But it's a proverbial tempest in a teapot. Regardless of how smart they sound, how anguished they tell us are, there's not a great deal going on beneath the surface of of Reza's characters or her play. It's safe, lightweight theater that might be a gas to perform, but leaves one with an empty feeling, kind of like being subjected to an an episode of White People Problems on Saturday Night Live, when a couple is tossed into an existential crisis over having to share the same summer house with a couple they used to be really close to but now don't talk to that often.

But at least it's short. And the play's there-is-no-there-there feel isn't the fault of the cast or director Gary Krinke who, in typical fashion, guides us through the 80-or-so minutes at a brisk clip. It's the playwright's fault who, apparently woke up one morning with an interesting gimmick: write a play in which the events of a botched dinner party are seen in three different ways. It's not Rashomon, as the perspective of those events never change. It's more Groundhog Day, as the same situation is repeated, but events change without the conscious interference of the characters.

▶ [What to do]
A - In the play review, revise the passage starting with "But it's a proverbial" and going on through "to that often.", replacing "lightweight" with "featherweight".
B - Answer these questions using the play review:
(i) The play's empty feeling is compared to an episode of which Saturday Night Live segment?
(ii) Who directed the production?
(iii) In how many different ways does the play show the events of the botched dinner party?

▶ [Information provided]
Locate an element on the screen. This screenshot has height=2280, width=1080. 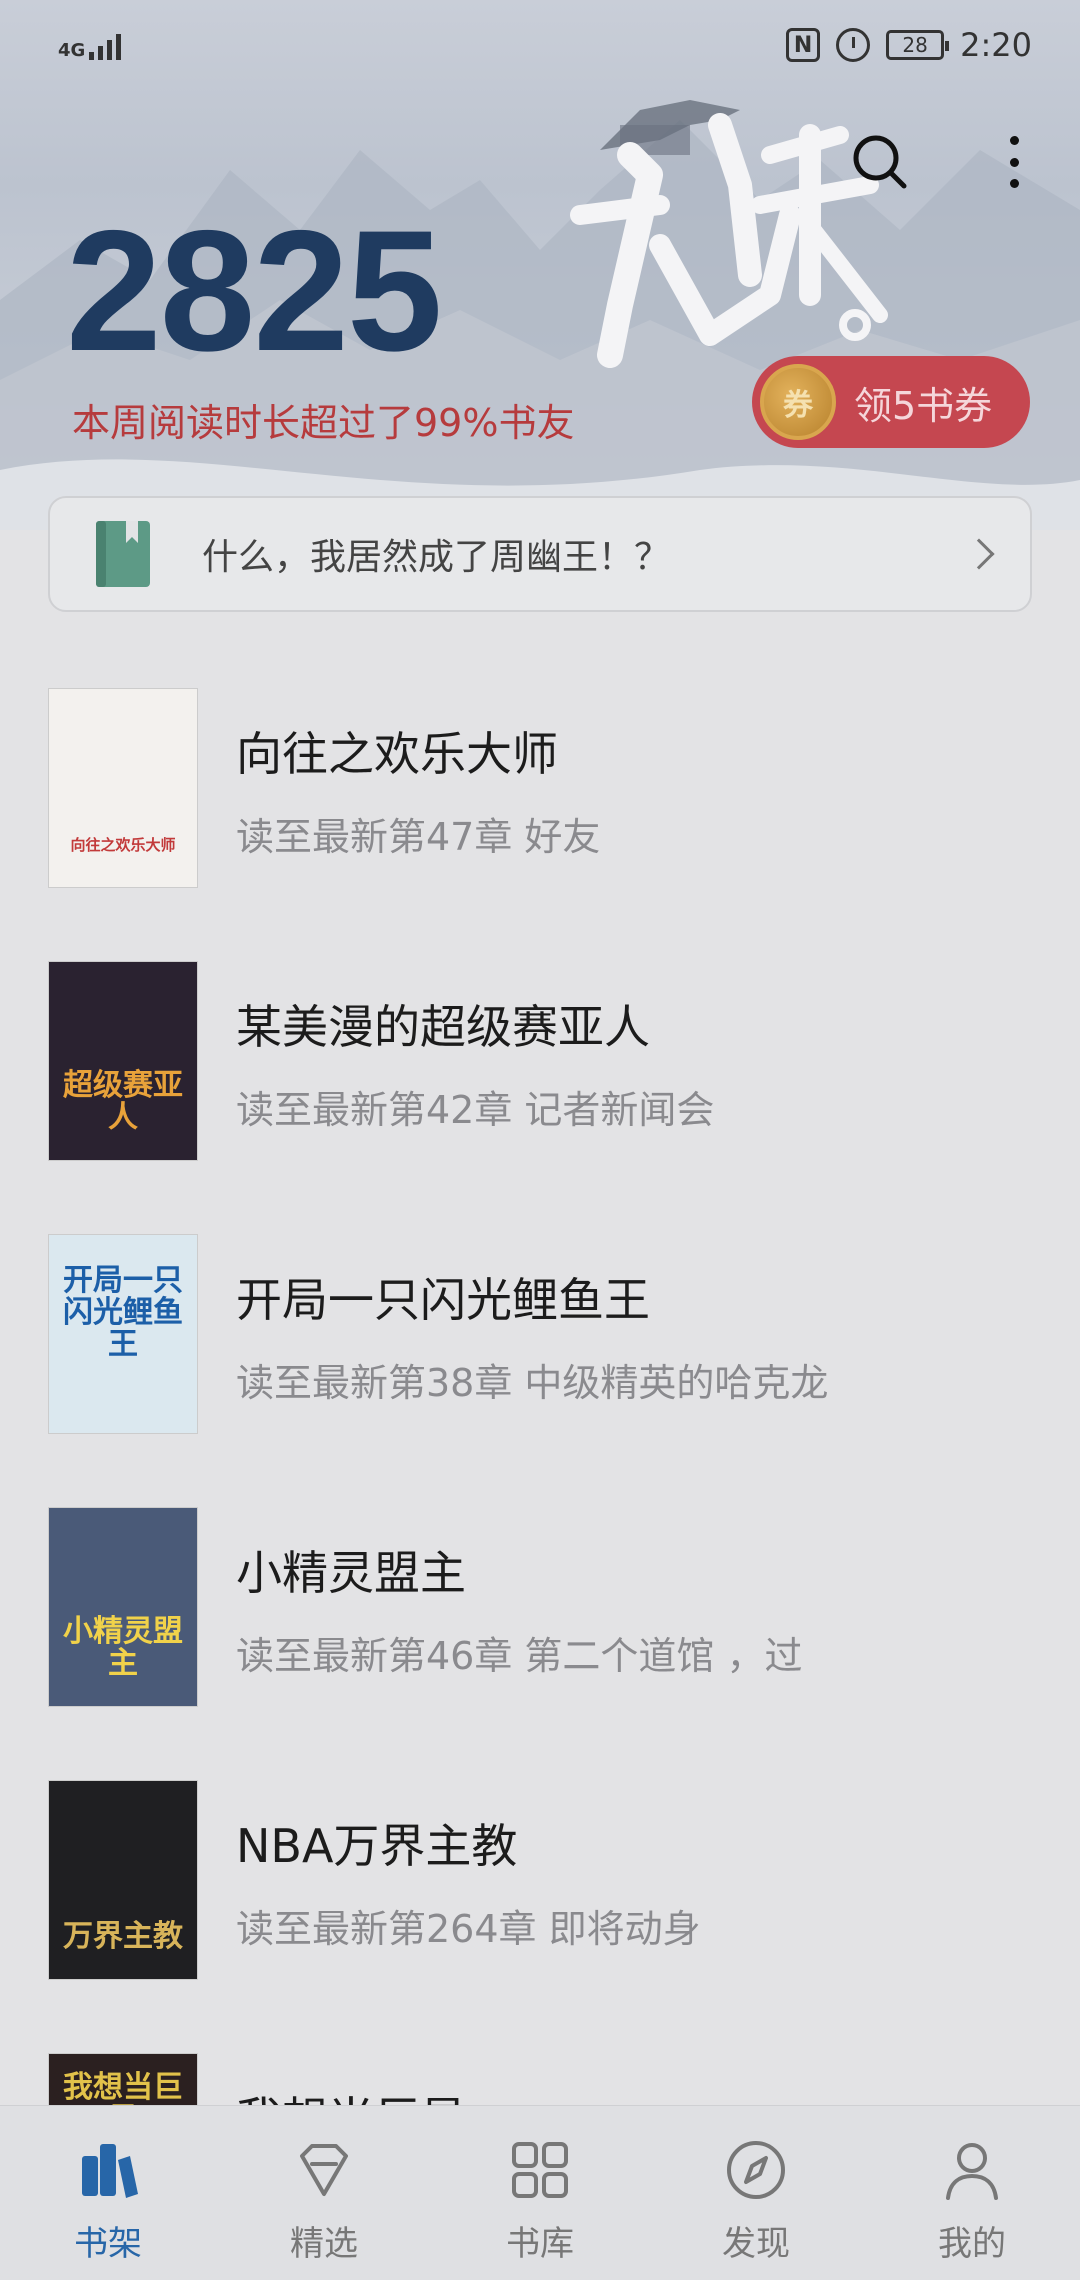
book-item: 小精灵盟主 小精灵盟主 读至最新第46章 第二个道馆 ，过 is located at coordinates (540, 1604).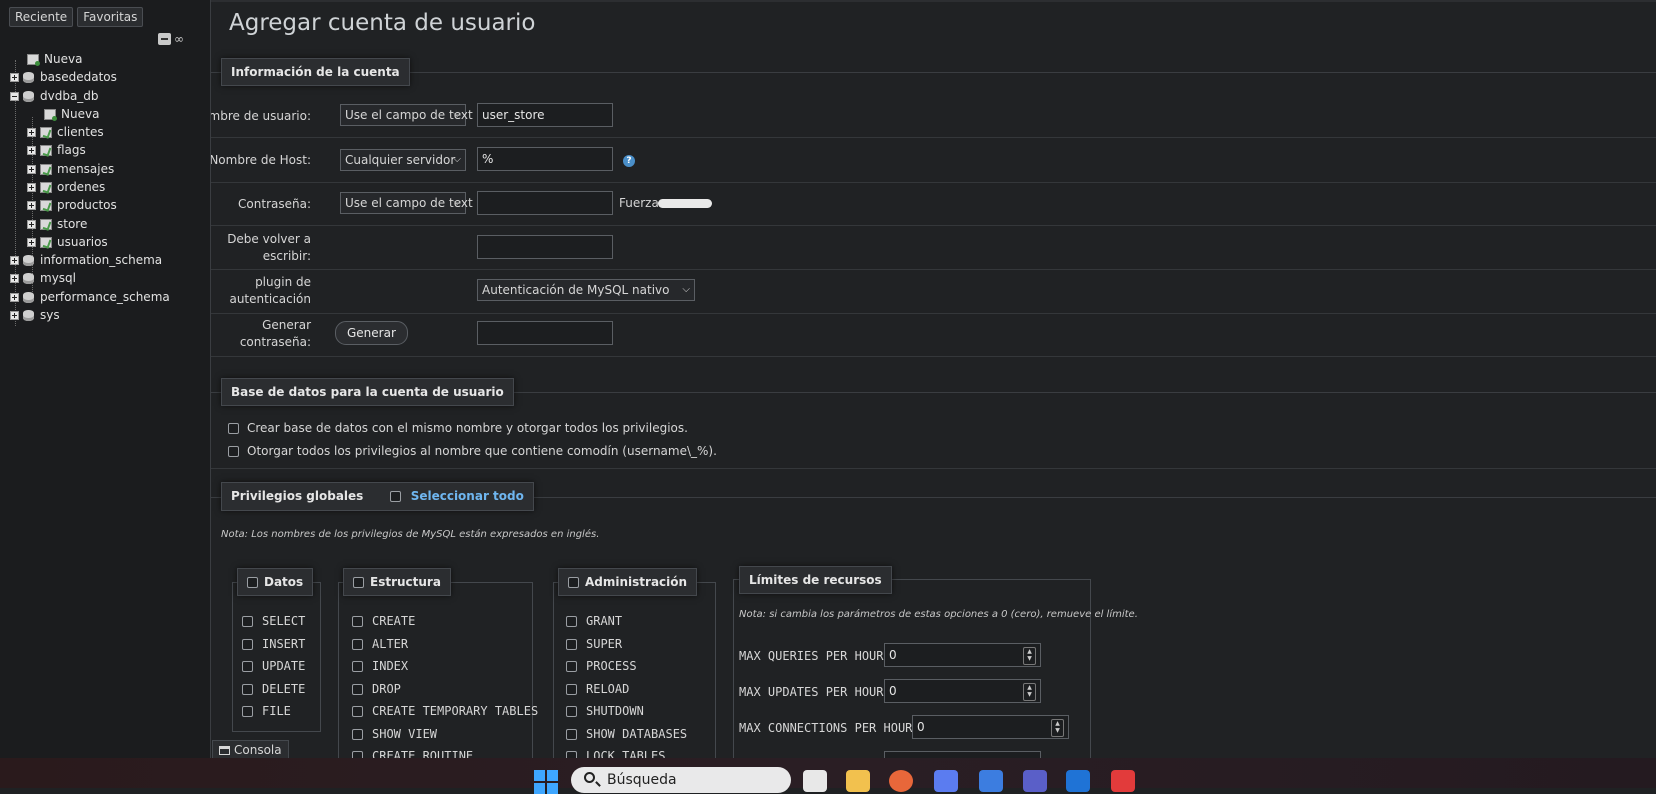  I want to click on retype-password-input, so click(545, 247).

* * *

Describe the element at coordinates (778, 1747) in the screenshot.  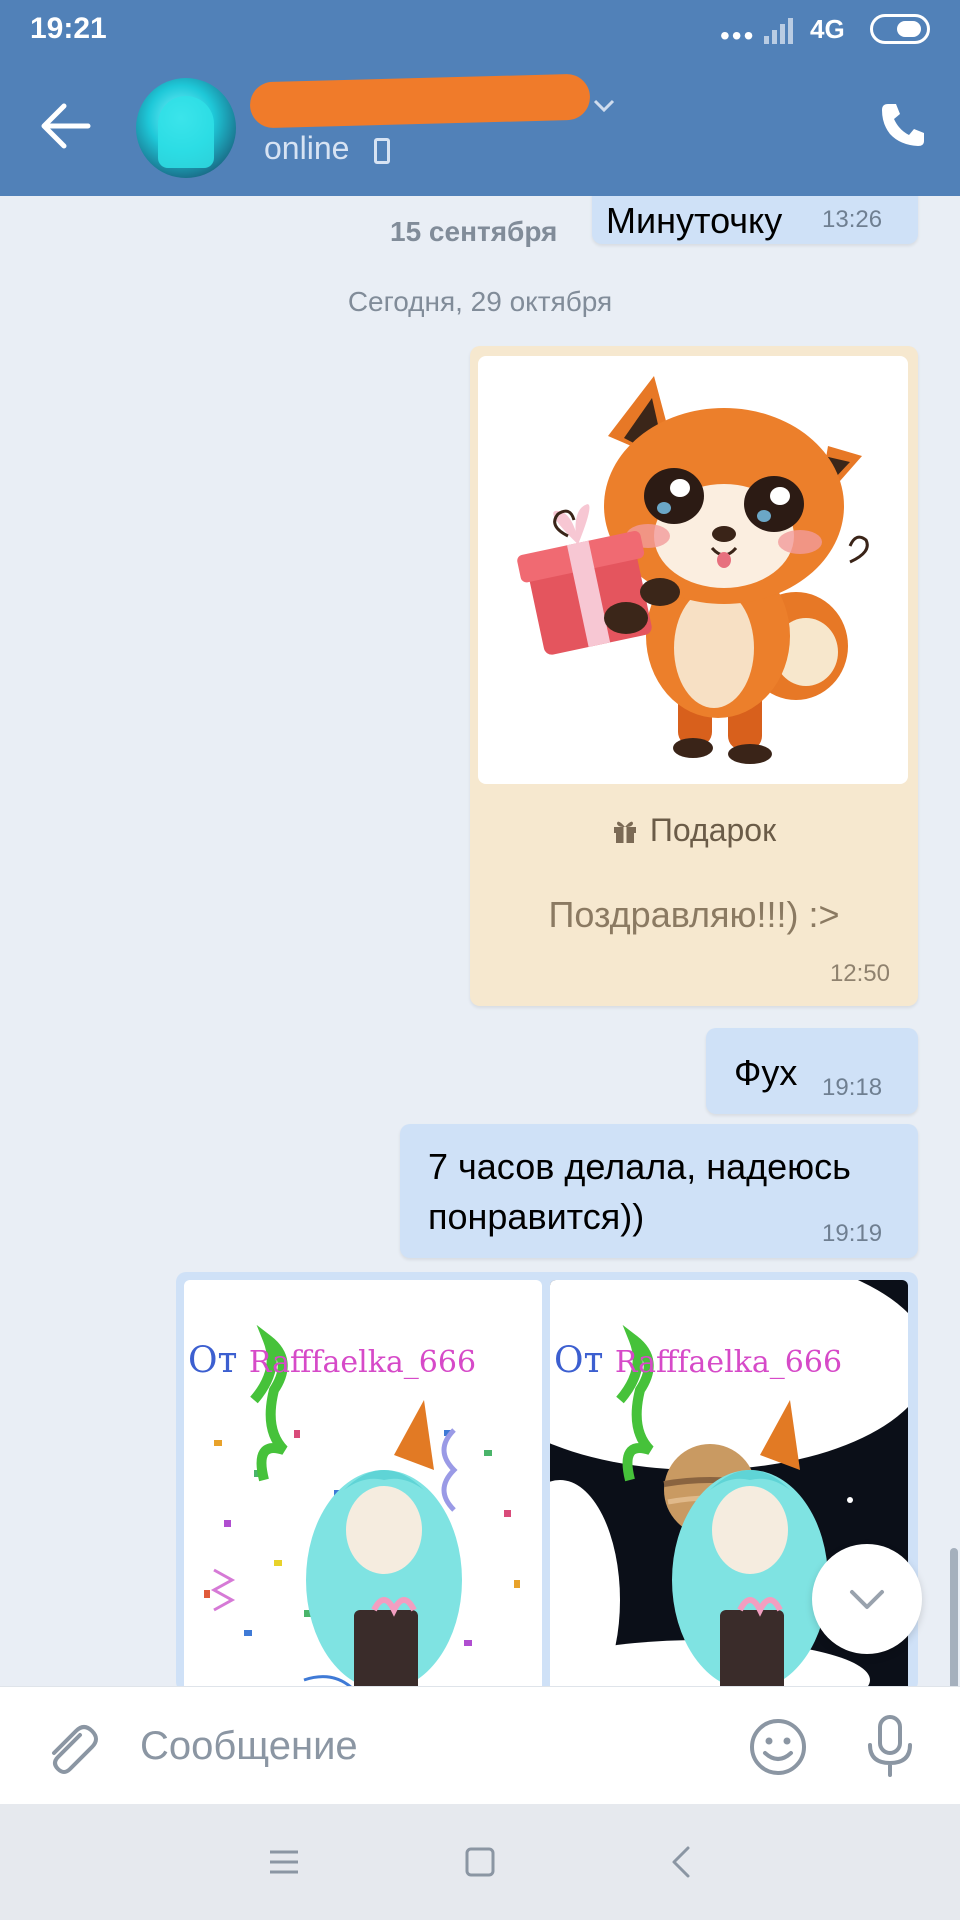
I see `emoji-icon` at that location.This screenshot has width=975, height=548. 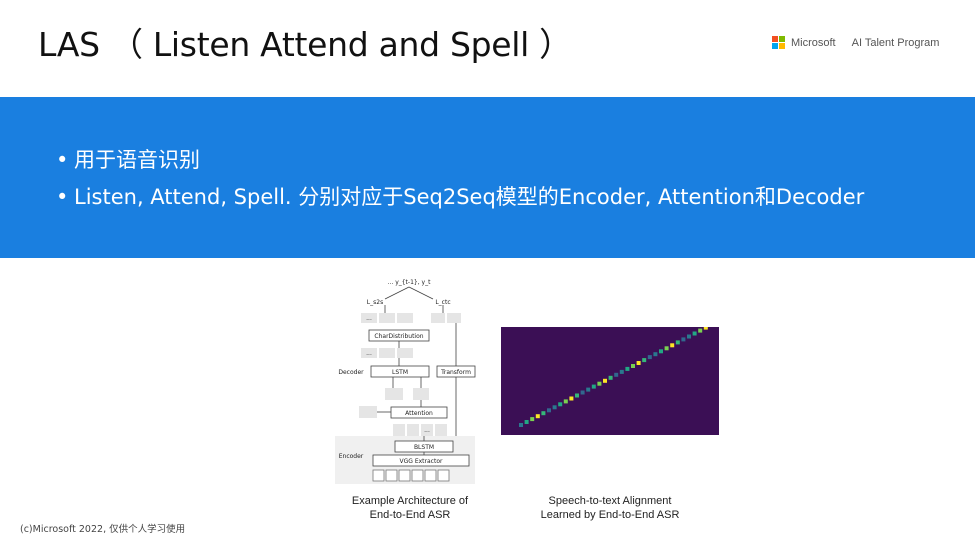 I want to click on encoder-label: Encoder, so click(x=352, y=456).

---

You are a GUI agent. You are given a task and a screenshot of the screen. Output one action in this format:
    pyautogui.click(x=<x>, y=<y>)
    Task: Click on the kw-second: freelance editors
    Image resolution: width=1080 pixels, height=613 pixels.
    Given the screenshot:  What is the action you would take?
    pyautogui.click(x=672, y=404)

▶ [Answer set]
A -
But it's a proverbial tempest in a teapot. Regardless of how smart they sound, how anguished they tell us are, there's not a great deal going on beneath the surface of of Reza's characters or her play. It's safe, featherweight theater that might be a gas to perform, but leaves one with an empty feeling, kind of like being subjected to an an episode of White People Problems on Saturday Night Live, when a couple is tossed into an existential crisis over having to share the same summer house with a couple they used to be really close to but now don't talk to that often.

B -
(i) White People Problems
(ii) Gary Krinke
(iii) Three